Alexander Vardy

Alexander Vardy is a Russian-born and Israeli-educated electrical engineer known for his expertise in coding theory.[1] He holds the Jack Keil Wolf Endowed Chair in Electrical Engineering at the University of California, San Diego.[2] The Parvaresh–Vardy codes are named after him.[3]

Vardy was born in Moscow in 1963.[1][4] He graduated from the Technion – Israel Institute of Technology in 1985,[4] and completed his Ph.D. in 1991 at Tel Aviv University.[1][5] During his graduate studies, he also worked on electronic countermeasures as a technician fifth grade for the Israeli Air Force.[4] He became a researcher at the IBM Almaden Research Center for two years, then became a faculty member of the University of Illinois at Urbana–Champaign before moving to UCSD in 1996.[1][4] He served as editor-in-chief of the IEEE Transactions on Information Theory from 1998 to 2001.[1][6]

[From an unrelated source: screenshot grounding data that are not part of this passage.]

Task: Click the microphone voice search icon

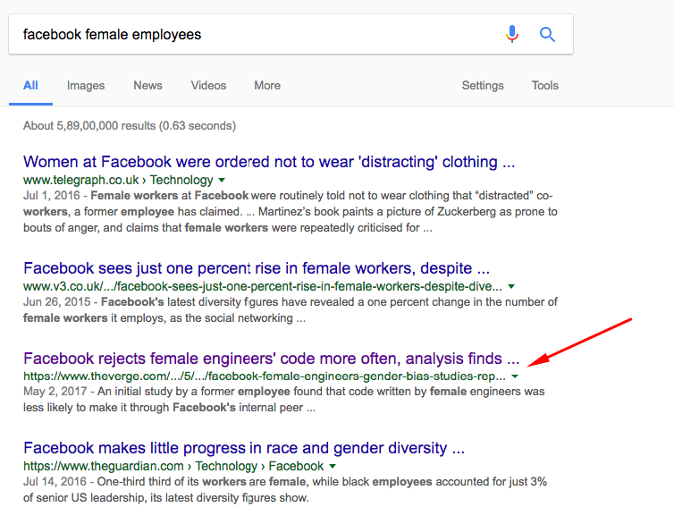Action: (x=512, y=35)
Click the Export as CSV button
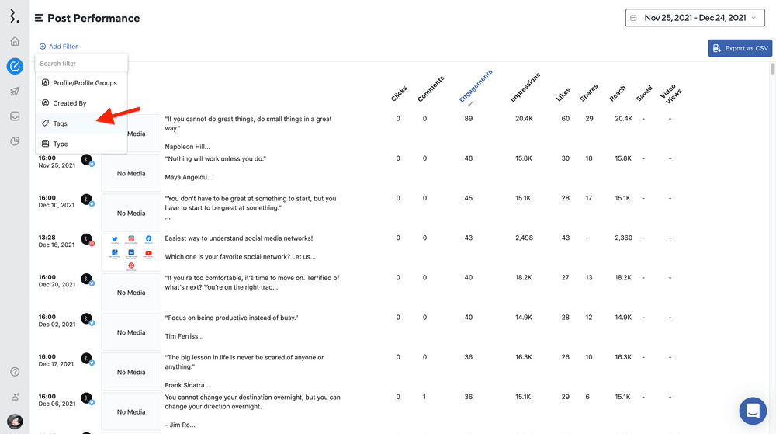 point(740,48)
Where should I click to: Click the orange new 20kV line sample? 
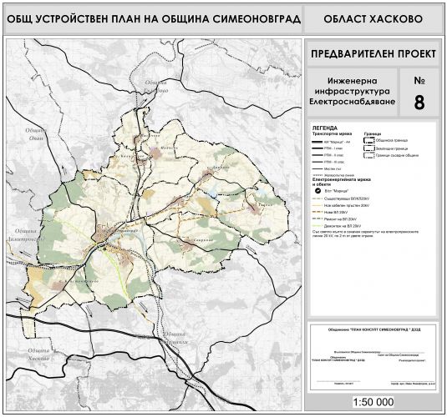click(317, 213)
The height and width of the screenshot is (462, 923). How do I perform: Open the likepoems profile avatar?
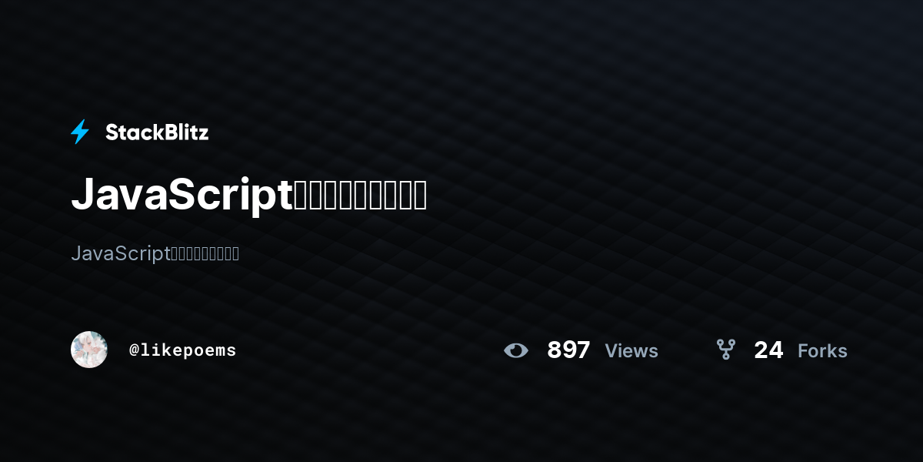pos(89,350)
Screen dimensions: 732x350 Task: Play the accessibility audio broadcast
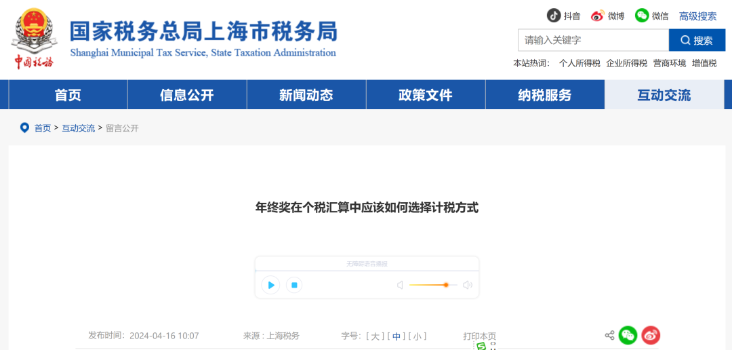[x=270, y=285]
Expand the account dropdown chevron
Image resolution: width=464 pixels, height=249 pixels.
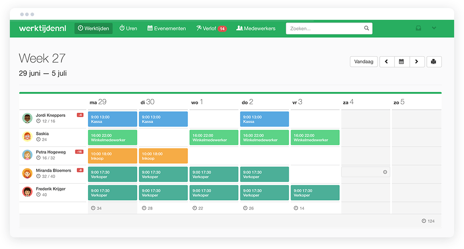[434, 28]
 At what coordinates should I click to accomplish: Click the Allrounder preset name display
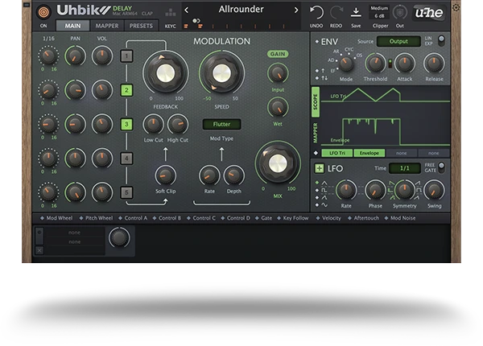(241, 10)
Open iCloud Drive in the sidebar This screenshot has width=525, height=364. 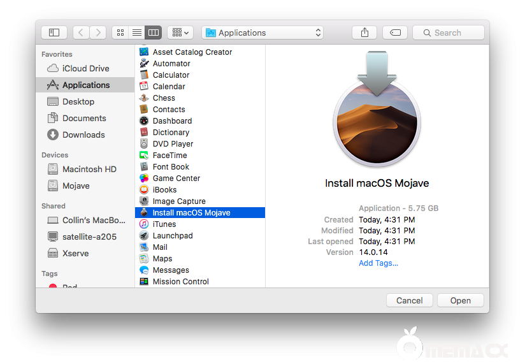tap(85, 68)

In 2004 a paper by Ralf Koetter and Vardy on decoding Reed–Solomon codes was listed by the IEEE Information Theory Society as the best paper in information theory of the previous two years; the resulting decoding algorithm has become known as the Koetter–Vardy algorithm.[1] Vardy was named a fellow of the Institute of Electrical and Electronics Engineers in 1999.[2][7] He became the Jack Wolf Professor in 2013.[2] He was elected as an ACM Fellow in 2017.[8]